A had been trying to get a hold of me for the last few days, so today I decided to just talk to her again - and pretend as if the offer never actually happened. Basically, went to A and saying how much I wanted to be with B and etc... So now she's gone back to admitting she wants her ex boyfriend back again. Hopefully she got the message I wanted to be with someone else and not her.

Since someone asked: did I meet her on some online message board? Yep. Both A and B come from the same place.

-------------------

Now as for B, I really don't know what to do. I think I might be getting suckered.

Before this, I had suggested I wanted to come out and see her someday. She just smiled back. She often goes days at a time without responding to my messages or texts. But yet she'll go to my Facebook page and like some status update I made. She told me she had a stressful weekend with family in another state, but hasn't really told me any details.
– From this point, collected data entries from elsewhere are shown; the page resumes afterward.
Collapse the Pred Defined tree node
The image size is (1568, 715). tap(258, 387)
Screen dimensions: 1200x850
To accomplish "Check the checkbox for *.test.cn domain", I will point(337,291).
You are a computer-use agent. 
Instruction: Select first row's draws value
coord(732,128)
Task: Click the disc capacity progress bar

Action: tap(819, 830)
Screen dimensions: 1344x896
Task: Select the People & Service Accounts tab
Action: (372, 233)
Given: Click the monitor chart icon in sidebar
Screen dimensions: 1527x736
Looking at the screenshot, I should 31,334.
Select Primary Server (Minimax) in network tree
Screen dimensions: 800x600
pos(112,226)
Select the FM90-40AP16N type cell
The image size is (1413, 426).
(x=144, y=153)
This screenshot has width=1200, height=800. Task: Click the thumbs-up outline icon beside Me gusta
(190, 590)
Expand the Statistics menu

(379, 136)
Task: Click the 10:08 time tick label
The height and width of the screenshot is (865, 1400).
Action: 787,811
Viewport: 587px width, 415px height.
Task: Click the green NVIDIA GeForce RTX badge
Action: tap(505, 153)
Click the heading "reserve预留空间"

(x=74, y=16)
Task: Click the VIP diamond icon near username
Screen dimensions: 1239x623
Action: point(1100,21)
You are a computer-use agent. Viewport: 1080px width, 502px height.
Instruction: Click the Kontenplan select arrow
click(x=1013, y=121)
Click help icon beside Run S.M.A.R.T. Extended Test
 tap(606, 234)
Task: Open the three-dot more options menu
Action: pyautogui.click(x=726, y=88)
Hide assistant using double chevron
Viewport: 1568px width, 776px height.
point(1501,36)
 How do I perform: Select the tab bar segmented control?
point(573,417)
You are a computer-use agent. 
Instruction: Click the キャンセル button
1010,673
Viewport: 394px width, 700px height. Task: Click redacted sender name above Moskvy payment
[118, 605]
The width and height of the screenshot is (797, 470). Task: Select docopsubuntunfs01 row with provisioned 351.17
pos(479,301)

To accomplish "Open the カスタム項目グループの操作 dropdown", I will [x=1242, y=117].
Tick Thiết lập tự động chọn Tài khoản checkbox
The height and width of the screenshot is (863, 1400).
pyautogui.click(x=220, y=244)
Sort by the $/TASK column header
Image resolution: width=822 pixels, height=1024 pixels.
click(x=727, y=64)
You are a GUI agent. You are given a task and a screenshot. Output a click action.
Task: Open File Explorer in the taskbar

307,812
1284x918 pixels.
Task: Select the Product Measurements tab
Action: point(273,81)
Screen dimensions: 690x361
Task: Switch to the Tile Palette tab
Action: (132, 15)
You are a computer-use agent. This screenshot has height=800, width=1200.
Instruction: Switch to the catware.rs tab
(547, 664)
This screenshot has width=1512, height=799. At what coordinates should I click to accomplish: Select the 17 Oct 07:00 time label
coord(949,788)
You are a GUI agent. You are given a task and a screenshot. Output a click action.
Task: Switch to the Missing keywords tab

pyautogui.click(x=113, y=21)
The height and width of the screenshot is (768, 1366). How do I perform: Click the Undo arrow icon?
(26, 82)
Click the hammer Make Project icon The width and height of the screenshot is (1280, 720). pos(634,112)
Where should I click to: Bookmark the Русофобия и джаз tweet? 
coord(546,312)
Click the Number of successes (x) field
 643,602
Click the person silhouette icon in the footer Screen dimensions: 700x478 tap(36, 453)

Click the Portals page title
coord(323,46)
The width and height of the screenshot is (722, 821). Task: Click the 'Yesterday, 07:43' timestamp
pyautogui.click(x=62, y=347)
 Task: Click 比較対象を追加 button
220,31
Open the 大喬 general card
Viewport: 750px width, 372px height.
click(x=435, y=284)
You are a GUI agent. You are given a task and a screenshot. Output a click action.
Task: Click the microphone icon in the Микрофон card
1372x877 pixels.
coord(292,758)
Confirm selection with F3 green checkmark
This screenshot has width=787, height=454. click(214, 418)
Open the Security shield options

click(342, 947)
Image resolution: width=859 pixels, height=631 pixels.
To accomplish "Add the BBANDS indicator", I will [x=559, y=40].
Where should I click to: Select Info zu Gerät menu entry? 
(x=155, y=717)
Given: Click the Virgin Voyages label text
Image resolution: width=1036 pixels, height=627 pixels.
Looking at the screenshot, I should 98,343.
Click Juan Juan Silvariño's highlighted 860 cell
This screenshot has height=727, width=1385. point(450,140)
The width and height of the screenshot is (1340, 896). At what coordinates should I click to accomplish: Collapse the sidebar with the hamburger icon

I know she's been dating other guys (in her hometown) off and on since I've first started talking to her last year, but she tells me she's not really thrilled by any of them. I would like to take her word for it, considering... well, here's a few notables quotes from her end:

You absolutely mean something to me... It's just I see you as this amazing guy, and so much like me, that I want to be able to have my head on straight before I venture those waters, otherwise I'll just end up pulling you down with me, and I don't think that's anything I could live with myself for doing... But you definitely mean something to me... As many times as you've been there to talk to me, and talk me down... I'd not be human if you didn't mean anything to me... And I'm definitely human :-)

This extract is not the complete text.